The sweet grass reminds us of our impurity before the Creator. Covering oneself in the fragrant aroma of the sweet grass is a confession of our need to be purified by the blood of Jesus Christ. We are reminded that “Christ loved us and gave his life for us as a sweet smelling sacrifice that pleased the Creator.” Ephesians 5:2
The sage reminds us of our need for healing by Christ the Creator. Covering oneself in the fragrant aroma of the sage is a prayer for healing by Christ. We are reminded that “It is by Christ’s wounds that we have been healed.” 1 Peter 2:24
The cedar reminds us that we must worship the Creator in truth. Covering oneself in the fragrant aroma of the cedar is a commitment to be honest and to worship the Creator in truth.

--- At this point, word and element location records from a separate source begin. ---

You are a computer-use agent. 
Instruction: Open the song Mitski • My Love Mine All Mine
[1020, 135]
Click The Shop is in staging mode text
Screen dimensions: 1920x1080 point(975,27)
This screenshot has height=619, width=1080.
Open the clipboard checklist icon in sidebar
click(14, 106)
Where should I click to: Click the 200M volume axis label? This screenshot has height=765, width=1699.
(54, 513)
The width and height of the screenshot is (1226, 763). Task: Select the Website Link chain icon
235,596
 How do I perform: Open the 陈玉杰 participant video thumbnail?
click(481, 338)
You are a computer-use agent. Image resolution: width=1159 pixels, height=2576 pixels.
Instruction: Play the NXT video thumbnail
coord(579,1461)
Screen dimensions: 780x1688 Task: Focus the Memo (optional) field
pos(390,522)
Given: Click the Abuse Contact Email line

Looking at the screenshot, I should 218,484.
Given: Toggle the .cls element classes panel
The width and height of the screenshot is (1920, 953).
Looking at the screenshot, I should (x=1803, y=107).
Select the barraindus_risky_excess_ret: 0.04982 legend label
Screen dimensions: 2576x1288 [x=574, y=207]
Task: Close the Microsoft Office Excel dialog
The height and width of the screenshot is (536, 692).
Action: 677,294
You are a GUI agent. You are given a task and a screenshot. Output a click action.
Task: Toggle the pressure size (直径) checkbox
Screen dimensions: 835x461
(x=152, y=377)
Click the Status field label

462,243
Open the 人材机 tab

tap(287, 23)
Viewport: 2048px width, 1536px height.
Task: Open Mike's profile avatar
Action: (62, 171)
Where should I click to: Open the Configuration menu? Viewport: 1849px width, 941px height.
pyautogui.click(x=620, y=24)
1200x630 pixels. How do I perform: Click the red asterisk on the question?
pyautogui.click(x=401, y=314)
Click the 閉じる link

We are reminded “ that the Creator is spirit and this worshippers must worship in spirit and truth.” John 4:24
The tobacco reminds us that the Creator made us in his image from the elements of creation. Covering oneself in the fragrant aroma of the tobacco is a commitment to honour the creation from which we were made and in which the creator placed us. Genesis 2:4-25
Participating in the smudging ritual may remind people of the incense ritual and elements that the Creator gave to the people of Israel. Exodus 30:34-38
Participating in the smudging ritual may remind people of the word of the Lord through the prophet Malachi that, “”My name will be great among the nations, from the rising to the setting of the sun. In every place incense and pure offerings will be brought to my name, because my name will be great among the nations.” Says the Lord Almighty.” Malachi 1:11
Participating in the smudging ritual may remind people that the book of Revelation reveals that in heaven, incense offerings will be offered to the Lord. Revelation 5:1-14; 8:1-5
A Smudging Prayer
Our Father in heaven,
We come to you as your children
We confess that we are weak and broken images of you.
We pray for the forgiveness and healing you give in Jesus Christ.
May his Spirit clean our spirits, minds, hearts, and bodies.
We pray that your Holy Spirit will help us to worship in spirit and truth.
We pray in the name of Jesus,
So that his Spirit will carry our prayers to you.
– Justice for Our Stolen Sisters Camp, Regina, Saskatchewan.